Abstract: The development of neural connectivity is a crucial biological process that gives rise to diverse brain circuits and behaviors. Neural development is a stochastic process, but this stochasticity is often treated as a nuisance to overcome rather than as a functional advantage. Here we use a computational model, in which connection probabilities between discrete cell types are genetically specified, to investigate the benefits of stochasticity in the development of neural wiring. We show that this model can be viewed as a generalization of a powerful class of artificial neural networks—Bayesian neural networks—where each network parameter is a sample from a distribution.
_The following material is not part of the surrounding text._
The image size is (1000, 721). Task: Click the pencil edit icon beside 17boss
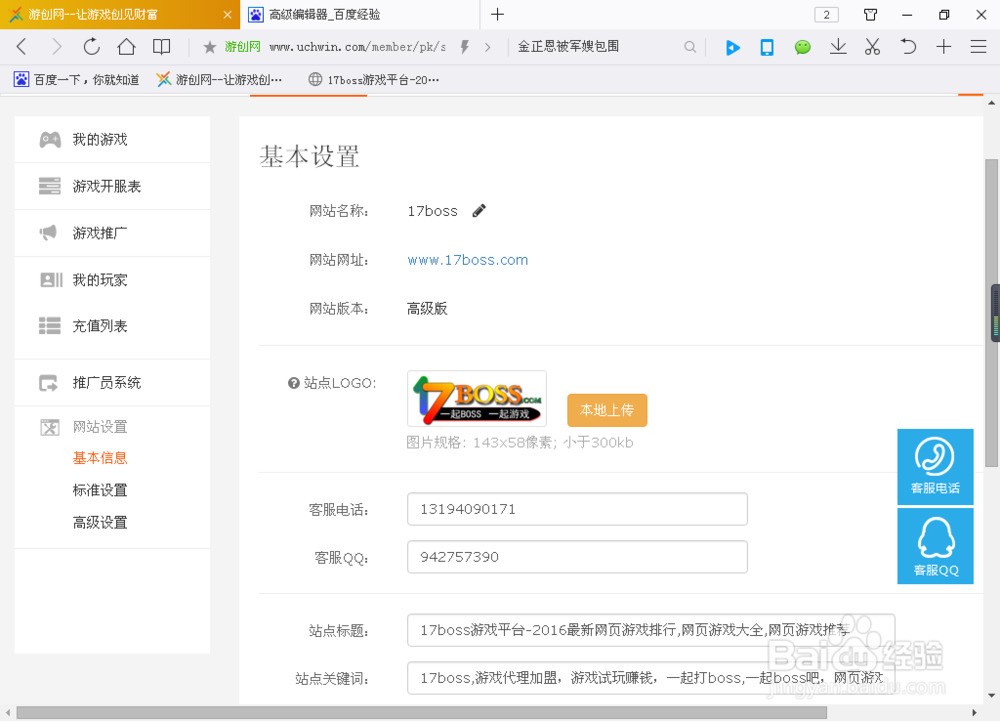click(479, 211)
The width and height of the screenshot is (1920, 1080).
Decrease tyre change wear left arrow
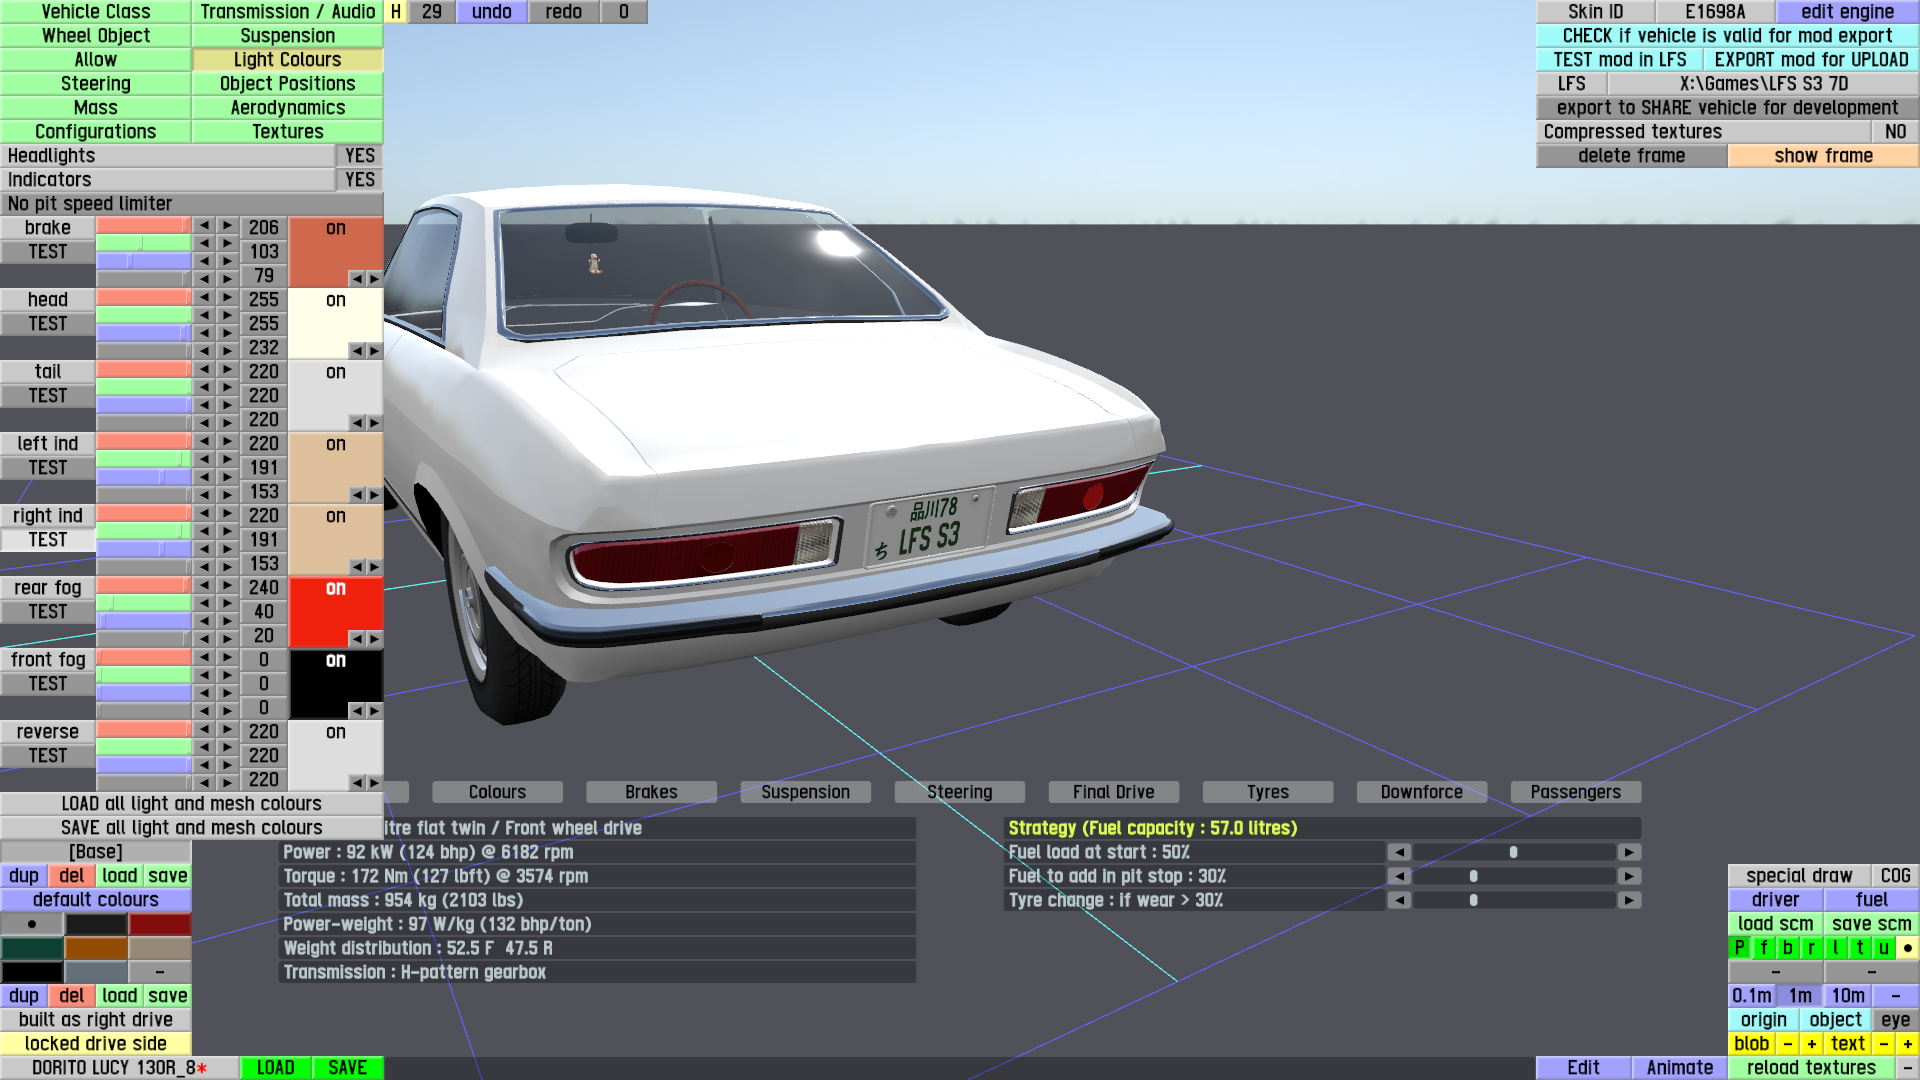click(x=1399, y=900)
Our results reveal that stochasticity confers a greater benefit in large networks and variable environments, which may explain its role in organisms with larger brains. Surprisingly, we find that the average fitness over a population of agents is higher than a single agent defined by the average connection probability. Our model reveals how developmental stochasticity, by inducing a form of non-heritable phenotypic variability, can increase the probability that at least some individuals will survive in rapidly changing, unpredictable environments. Our results suggest how stochasticity may be an important feature rather than a bug in neural development.
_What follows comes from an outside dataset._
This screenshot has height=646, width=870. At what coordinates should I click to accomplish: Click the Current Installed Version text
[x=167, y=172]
Encoding innate ability through a genomic bottleneck

NeuroAI Reinforcement Learning

Sergey Shuvaev, Divyansha Lachi, Alexei Koulakov, and Anthony Zador

PNAS, 2024

Abstract: Animals are born with extensive innate behavioral capabilities, which arise from neural circuits encoded in the genome. However, the information capacity of the genome is orders of magnitude smaller than that needed to specify the connectivity of an arbitrary brain circuit, indicating that the rules encoding circuit formation must fit through a “genomic bottleneck” as they pass from one generation to the next. Here we formulate the problem of innate behavioral capacity in the context of artificial neural networks in terms of lossy compression of the weight matrix. We find that several standard network architectures can be compressed by several orders of magnitude, yielding pre-training performance that can approach that of the fully-trained network. Interestingly, for complex but not for simple test problems, the genomic bottleneck algorithm also captures essential features of the circuit, leading to enhanced transfer learning to novel tasks and datasets. Our results suggest that compressing a neural circuit through the genomic bottleneck serves as a regularizer, enabling evolution to select simple circuits that can be readily adapted to important real-world tasks. The genomic bottleneck also suggests how innate priors can complement conventional approaches to learning in designing algorithms for artificial intelligence.
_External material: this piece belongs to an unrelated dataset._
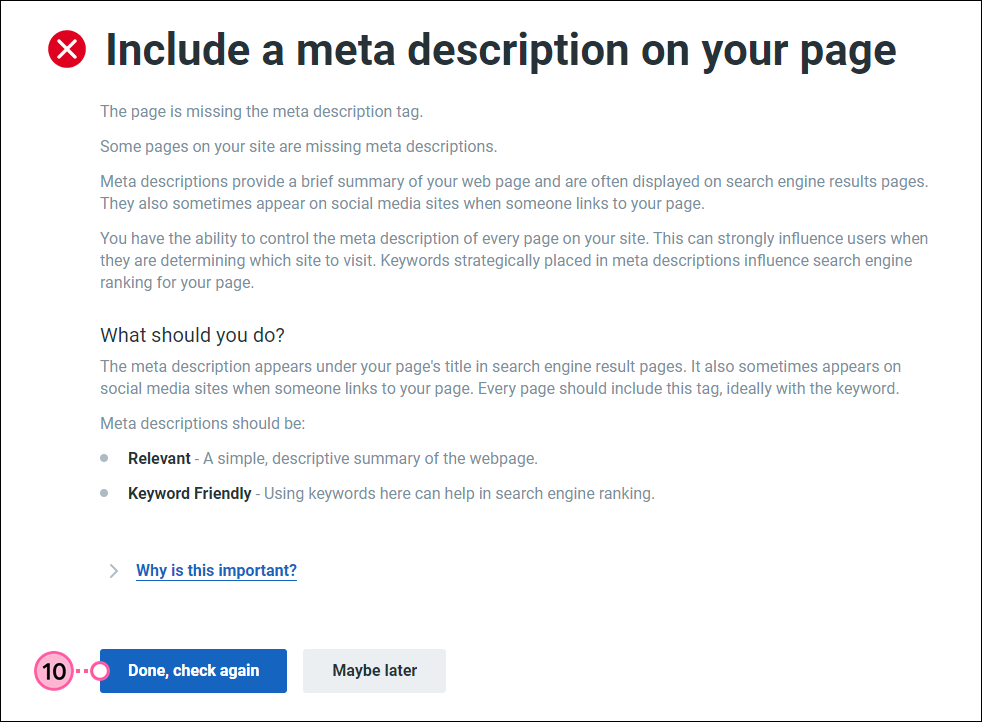
Task: Click the red X error icon
Action: (67, 49)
Debunking Fake News by Leveraging Speaker Credibility and BERT Based Models

NLP

Thoudam Doren Singh, Divyansha, Apoorva Vikram Singh, Anubhav Sachan and Abdullah Faiz Ur Rahman Khilji

IEEE/WIC/ACM International Joint Conference on Web Intelligence and Intelligent Agent Technology (WI-IAT), 2020

Abstract: The exponential growth in fake news and its role in deteriorating general public trust and democratic standards certainly calls for some counter combat approaches. The prediction of chances of news to be fake is deemed to be hard task since most of the deceptive news has its roots in true news. With a minor fabrication in legitimate news, influential fake news can be created that can be used for political, entertainment, or business-related gains. This work provides a novel intuitive approach to exploit data from multiple sources to segregate news into real and fake. To efficiently capture the contextual information present in the data, Bidirectional Encoder Representations from Transformer (BERT) have been deployed. It attempts to further enhance the performance of the deceptive news detection model by incorporating information about the speaker profile and the credibility associated with him/her. A hybrid sequence encoding model has been proposed to harvest the speaker profile and speaker credibility data which makes it useful for prediction. On evaluation over benchmark fake news dataset LIAR, our model outperformed the previous state-of-the-art works. This attests to the fact that the speaker’s profile and credibility play a crucial role in predicting the validity of news.